> **Provided passage**:
========

Carol was Linda’s pride and joy. Carol loved her mother and obeyed her every request without being told twice. She was the sweetest child on the block always willing to share her toys and inviting new kids to play. Carol was the happy, loving child Linda dreamed of having until she turned 12. Overnight Carol became surly and irritable and needed to be constantly reminded to do her chores. She preferred spending hours admiring herself in the mirror. She barely smiled and usually stayed in her own room than spend time with other kids.
Jackson was the quiet kid and his parents, Shane and Angie, were worried he would be left behind. He would prefer reading or quieter games and loved going to school. Although he didn’t have many friends due to his reserved nature, he was liked by all his teachers and the envy of other boys’ parents who struggled with how rambunctious their boys were. Until Jackson turned 13. His parents felt he was swapped for another kid who suddenly developed friends overnight, hated going to school with a passion and threw his books aside to “hang out” with another new friend they never heard of until the same day.
Sound familiar? It’s a universal phenomenon and teen years can be hard on all parents but traumatic for your kids. Your sweet baby girl now cant talk straight to you, or your little boy who would always welcome you from the door won’t even grunt in your direction. What happened to that angelic child? How do you deal with their mood swings? Is it you? Is it them? Is it the hormones? If ever you need help and answers on how to deal with this problem, read on.

========

> **Data provided**:
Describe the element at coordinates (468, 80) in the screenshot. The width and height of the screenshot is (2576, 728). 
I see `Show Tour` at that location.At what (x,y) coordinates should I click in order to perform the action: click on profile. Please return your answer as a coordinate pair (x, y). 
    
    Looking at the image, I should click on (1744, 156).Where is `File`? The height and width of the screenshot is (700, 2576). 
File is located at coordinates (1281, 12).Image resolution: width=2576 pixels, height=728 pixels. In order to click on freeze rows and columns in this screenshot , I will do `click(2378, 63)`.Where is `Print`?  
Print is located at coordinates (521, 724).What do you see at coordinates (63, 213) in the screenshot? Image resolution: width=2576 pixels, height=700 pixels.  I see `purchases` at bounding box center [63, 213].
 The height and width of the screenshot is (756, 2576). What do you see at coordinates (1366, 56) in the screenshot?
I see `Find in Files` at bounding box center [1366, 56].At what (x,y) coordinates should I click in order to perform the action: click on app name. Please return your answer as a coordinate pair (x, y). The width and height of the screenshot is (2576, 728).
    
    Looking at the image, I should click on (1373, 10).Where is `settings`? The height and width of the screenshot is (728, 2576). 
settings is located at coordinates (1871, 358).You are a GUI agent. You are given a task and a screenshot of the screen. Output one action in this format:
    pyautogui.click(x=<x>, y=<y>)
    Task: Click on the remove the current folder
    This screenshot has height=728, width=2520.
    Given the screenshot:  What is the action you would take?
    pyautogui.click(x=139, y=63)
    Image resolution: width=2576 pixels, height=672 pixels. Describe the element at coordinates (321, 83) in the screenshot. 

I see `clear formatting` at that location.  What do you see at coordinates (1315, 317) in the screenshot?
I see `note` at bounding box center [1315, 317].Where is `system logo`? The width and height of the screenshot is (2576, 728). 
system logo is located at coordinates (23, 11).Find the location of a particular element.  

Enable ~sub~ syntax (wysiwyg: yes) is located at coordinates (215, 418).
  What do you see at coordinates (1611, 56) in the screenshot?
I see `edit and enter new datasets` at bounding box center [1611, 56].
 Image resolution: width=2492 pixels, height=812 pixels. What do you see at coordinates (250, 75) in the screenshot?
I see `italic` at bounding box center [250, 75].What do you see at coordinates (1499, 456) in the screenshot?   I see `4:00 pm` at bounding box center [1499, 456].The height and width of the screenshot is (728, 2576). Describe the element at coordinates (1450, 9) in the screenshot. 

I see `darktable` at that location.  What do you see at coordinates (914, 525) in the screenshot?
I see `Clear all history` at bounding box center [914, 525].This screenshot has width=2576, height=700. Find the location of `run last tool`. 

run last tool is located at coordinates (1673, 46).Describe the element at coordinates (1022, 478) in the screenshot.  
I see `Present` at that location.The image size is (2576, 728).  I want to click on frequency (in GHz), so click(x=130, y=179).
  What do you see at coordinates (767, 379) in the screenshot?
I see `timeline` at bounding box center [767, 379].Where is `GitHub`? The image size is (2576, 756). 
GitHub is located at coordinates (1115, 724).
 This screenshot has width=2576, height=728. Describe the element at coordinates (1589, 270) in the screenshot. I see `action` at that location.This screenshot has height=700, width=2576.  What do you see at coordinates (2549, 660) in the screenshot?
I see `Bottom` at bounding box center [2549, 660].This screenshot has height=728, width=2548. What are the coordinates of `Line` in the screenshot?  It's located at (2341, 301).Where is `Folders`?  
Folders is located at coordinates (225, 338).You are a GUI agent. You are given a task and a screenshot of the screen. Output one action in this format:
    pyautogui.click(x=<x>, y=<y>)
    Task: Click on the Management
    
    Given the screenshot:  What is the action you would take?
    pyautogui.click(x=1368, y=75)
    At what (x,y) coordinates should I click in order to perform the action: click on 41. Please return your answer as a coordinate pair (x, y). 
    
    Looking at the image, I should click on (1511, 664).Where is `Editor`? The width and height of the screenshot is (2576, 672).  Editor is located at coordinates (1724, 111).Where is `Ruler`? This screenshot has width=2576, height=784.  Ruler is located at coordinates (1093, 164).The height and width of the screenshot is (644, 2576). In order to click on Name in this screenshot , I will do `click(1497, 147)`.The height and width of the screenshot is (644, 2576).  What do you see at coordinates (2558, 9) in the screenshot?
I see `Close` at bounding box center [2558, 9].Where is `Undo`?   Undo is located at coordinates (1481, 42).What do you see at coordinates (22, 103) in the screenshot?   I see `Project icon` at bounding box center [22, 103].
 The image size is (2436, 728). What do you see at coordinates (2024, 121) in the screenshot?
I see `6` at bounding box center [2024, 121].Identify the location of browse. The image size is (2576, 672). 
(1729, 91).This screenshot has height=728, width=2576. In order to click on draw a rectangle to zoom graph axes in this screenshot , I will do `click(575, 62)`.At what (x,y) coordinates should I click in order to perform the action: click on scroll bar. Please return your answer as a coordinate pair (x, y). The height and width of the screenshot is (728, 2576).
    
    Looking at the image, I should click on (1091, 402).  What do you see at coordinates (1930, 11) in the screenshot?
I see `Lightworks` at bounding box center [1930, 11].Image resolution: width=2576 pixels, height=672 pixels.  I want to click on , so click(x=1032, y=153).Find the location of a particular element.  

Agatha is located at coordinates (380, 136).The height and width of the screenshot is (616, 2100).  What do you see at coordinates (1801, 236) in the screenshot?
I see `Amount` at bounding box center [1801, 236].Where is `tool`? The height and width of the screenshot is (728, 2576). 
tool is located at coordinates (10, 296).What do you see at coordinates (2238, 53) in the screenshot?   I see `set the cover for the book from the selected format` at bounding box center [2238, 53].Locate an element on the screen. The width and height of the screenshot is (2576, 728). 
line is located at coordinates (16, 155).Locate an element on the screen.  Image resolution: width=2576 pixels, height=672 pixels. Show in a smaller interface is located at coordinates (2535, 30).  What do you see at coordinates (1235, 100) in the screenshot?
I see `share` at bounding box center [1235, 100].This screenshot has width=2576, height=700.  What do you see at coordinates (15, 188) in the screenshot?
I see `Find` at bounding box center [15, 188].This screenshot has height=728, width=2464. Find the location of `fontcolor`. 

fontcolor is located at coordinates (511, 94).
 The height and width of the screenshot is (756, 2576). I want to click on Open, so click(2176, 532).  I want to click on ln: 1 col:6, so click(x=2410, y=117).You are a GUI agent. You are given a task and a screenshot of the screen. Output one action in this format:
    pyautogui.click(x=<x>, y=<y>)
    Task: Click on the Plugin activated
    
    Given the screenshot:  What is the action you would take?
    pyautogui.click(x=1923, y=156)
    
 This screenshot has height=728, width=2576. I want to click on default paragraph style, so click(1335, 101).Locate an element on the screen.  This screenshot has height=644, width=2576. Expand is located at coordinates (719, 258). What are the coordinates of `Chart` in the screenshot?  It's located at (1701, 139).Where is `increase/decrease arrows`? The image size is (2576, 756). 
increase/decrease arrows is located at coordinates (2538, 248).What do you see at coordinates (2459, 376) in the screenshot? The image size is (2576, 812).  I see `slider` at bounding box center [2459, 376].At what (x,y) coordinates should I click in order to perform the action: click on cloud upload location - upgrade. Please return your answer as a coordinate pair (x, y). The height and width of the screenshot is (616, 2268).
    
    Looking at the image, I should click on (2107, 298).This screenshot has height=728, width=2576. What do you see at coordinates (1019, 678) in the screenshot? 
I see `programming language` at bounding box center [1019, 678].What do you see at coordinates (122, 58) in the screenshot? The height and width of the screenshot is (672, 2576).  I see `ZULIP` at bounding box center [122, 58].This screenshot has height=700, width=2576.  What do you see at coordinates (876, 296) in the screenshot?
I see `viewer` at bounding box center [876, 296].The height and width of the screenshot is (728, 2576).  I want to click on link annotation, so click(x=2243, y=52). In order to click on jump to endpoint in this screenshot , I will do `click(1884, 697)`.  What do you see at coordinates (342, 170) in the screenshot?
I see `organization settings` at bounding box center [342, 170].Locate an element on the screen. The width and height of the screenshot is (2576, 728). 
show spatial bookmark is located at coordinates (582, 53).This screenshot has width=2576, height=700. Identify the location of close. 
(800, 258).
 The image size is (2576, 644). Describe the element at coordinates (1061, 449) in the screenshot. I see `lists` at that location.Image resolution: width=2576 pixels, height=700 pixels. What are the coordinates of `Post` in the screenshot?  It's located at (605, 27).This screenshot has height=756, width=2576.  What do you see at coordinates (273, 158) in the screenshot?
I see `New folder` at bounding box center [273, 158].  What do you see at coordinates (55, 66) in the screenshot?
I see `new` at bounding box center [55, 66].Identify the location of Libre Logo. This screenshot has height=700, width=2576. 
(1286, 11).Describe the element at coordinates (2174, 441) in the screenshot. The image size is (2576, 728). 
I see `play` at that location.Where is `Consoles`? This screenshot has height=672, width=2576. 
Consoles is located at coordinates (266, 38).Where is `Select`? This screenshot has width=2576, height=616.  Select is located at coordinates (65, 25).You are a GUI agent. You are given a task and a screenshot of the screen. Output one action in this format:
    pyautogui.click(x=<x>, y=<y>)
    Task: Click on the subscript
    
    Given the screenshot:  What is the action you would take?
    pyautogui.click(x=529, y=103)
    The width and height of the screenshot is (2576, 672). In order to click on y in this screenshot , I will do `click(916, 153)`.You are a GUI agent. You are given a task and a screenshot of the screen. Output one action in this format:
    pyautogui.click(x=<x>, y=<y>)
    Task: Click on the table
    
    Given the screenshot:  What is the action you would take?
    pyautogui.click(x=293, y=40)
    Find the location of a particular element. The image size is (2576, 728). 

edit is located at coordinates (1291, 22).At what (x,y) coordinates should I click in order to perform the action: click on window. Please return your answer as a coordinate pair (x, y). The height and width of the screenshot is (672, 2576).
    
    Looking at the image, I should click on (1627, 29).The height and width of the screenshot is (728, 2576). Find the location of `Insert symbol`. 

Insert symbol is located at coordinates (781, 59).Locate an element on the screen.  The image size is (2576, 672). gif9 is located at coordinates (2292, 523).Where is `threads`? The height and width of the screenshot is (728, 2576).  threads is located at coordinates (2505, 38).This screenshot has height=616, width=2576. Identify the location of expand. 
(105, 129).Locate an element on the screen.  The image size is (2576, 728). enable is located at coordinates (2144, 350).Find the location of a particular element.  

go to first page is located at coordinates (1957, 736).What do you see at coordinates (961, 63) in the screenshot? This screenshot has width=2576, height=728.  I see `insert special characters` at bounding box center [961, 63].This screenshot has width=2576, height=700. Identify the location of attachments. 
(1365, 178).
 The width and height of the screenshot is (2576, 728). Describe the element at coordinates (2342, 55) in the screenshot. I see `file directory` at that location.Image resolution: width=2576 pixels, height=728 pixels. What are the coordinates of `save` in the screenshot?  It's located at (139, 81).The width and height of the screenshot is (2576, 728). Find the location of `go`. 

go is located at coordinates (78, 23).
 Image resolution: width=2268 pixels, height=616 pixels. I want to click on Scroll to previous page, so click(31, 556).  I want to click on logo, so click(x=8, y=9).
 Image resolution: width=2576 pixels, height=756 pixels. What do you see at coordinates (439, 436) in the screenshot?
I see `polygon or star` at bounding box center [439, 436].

========

> **Exercise description**:
Could you update the passage on teenage mood changes from "Sound familiar? It’s" up to and including "problem, read on.", putting "cheerful" in place of "angelic"? You can ignore the items.

> **Output below**:
Sound familiar? It’s a universal phenomenon and teen years can be hard on all parents but traumatic for your kids. Your sweet baby girl now cant talk straight to you, or your little boy who would always welcome you from the door won’t even grunt in your direction. What happened to that cheerful child? How do you deal with their mood swings? Is it you? Is it them? Is it the hormones? If ever you need help and answers on how to deal with this problem, read on.